Because once the media crowns a winner (or even just declares a candidate
practically eliminated), they tend to underperform their polls even if they
haven't publicly conceded.

(When a winner is crowned, it also tends to depress turnout for the whole
contest, which has to be a concern for downballot Democrats in California,
especially with the top-two primary system for non-Presidential races which
actually makes the primary more like the general election in a general +
runoff system than a normal primary; while it probably doesn't matter a lot in
the statewide races or areas which are Democratic strongholds, it could matter
in other places. Actually, in some of the Democratic-favored races it could
make the difference between two Democrats advancing in the top-two system and
a Republican actually making the cut, so it might matter even there.)

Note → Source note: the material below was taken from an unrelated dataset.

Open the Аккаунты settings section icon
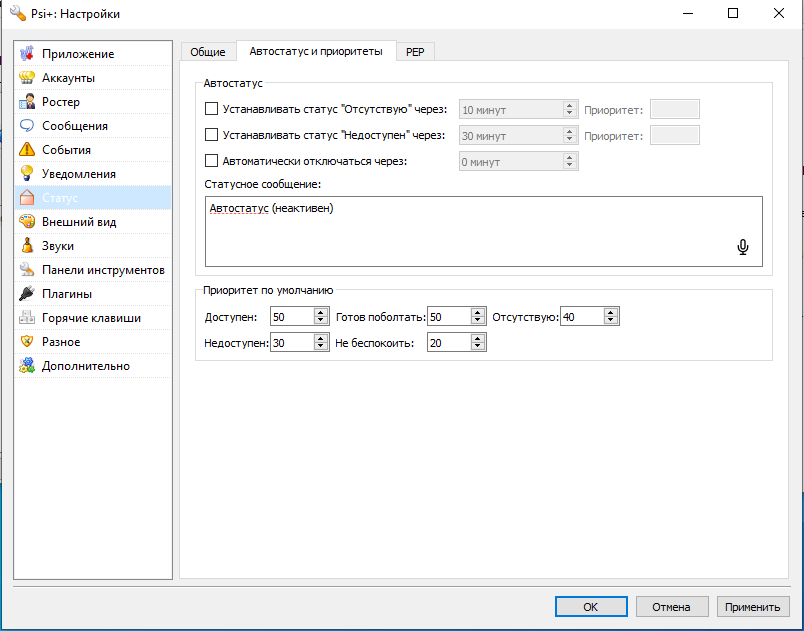804x631 pixels. (x=27, y=78)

> Clinton seems worried that this coverage could cost her points today.

That's not what you'd usually expect based on history, but its certainly
possible (that Clinton supporters could stay home because they don't feel the
need to vote, and Sanders supporters show up as a protest to the media
coronation), and given the effect it has on interpretation of the results, its
the expectation the Clinton campaign would want voice concern about and use to
shape media coverage whether or not its a real concern.

------
fhood
May I remind the seething masses, unpopular though this opinion may be, that
more people have voted for Hillary than Bernie. They just tend to be less
vocal about who they support on the internet.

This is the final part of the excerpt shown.